> Task prompt
Copy every line from the one that holds "Select the Segundo" to the end of the records below, exactly and with nothing else, but without any pictures.
__________
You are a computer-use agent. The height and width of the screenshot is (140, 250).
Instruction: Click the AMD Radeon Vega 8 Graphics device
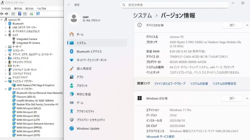coord(35,85)
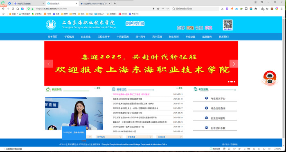The height and width of the screenshot is (152, 286).
Task: Open the extensions puzzle icon
Action: click(x=256, y=9)
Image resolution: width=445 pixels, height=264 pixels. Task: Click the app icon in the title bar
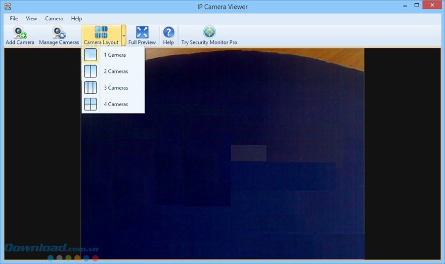click(x=7, y=6)
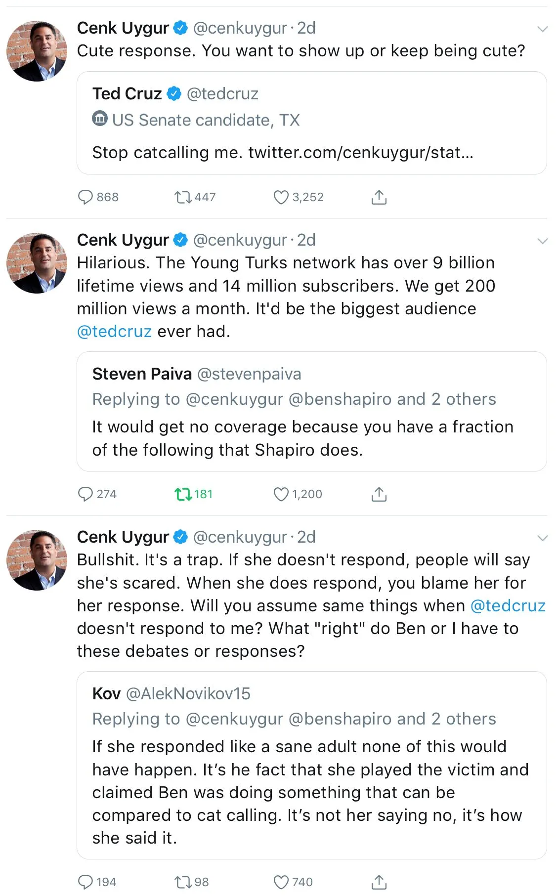
Task: Open chevron menu on 'Bullshit' tweet
Action: tap(542, 538)
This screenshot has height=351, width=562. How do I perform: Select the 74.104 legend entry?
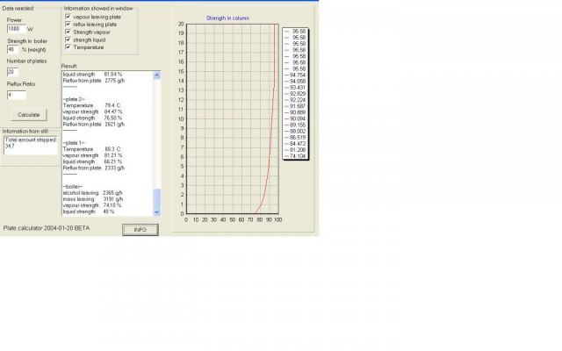(298, 157)
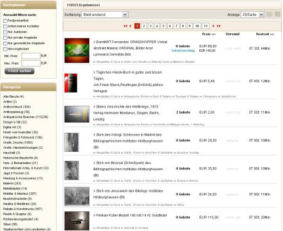Jump to last results page arrow
The width and height of the screenshot is (283, 231).
coord(218,26)
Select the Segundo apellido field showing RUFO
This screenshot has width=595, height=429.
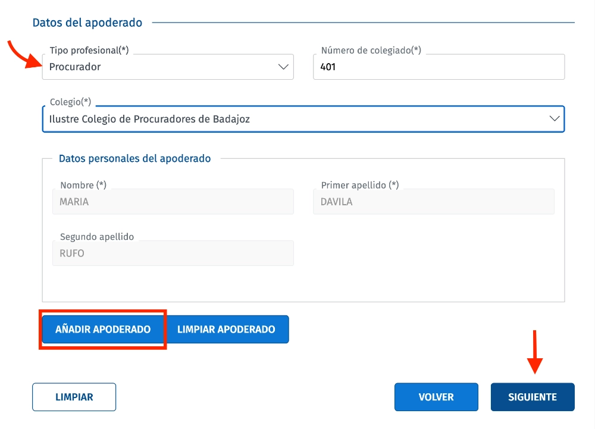click(x=173, y=253)
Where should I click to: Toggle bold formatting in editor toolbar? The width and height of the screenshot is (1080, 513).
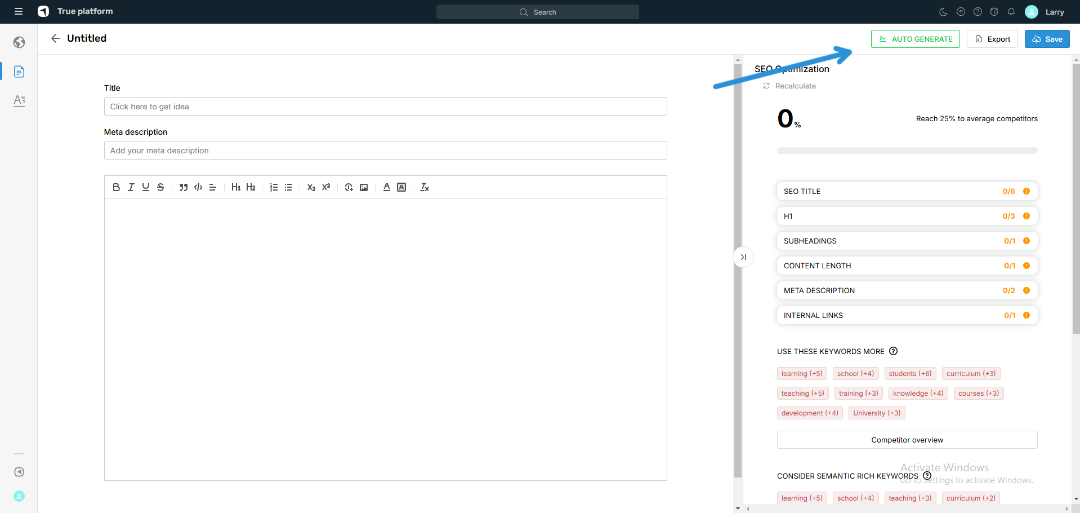pyautogui.click(x=116, y=187)
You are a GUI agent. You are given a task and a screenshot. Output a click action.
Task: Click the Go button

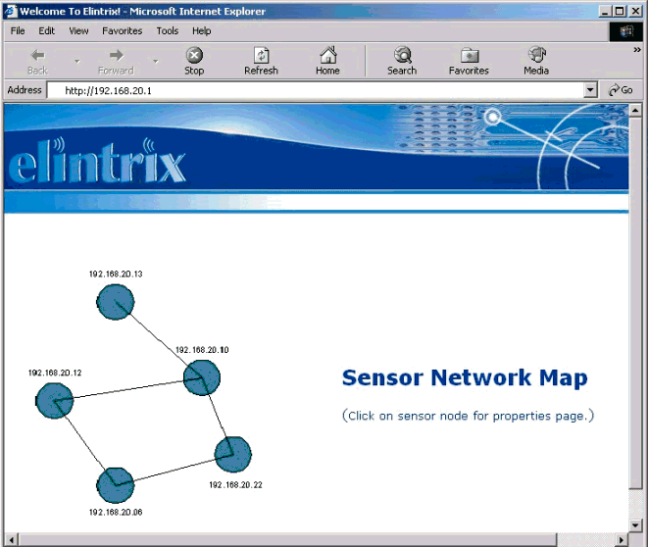point(621,90)
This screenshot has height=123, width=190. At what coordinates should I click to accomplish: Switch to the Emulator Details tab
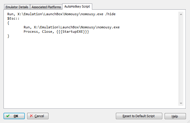pyautogui.click(x=17, y=7)
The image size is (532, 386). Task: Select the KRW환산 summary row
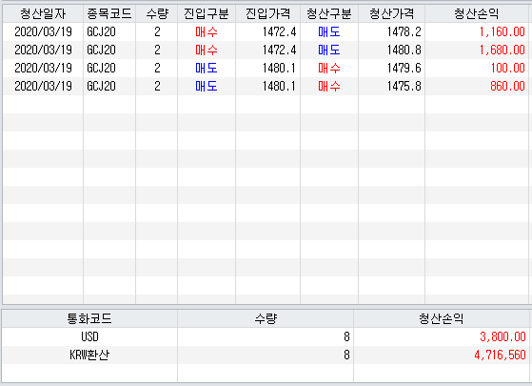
__________
> Task solution
Select the Segundo apellido field showing RUFO
This screenshot has width=595, height=429.
click(x=173, y=253)
Where should I click to: Toggle bold formatting in editor toolbar? The width and height of the screenshot is (1080, 513).
pyautogui.click(x=116, y=187)
You are a GUI agent. You are given a task and a screenshot. Output a click action.
Task: Click the Go button

point(621,90)
This screenshot has height=123, width=190. At what coordinates should I click to accomplish: Switch to the Emulator Details tab
pyautogui.click(x=17, y=7)
The image size is (532, 386). Task: Select the KRW환산 summary row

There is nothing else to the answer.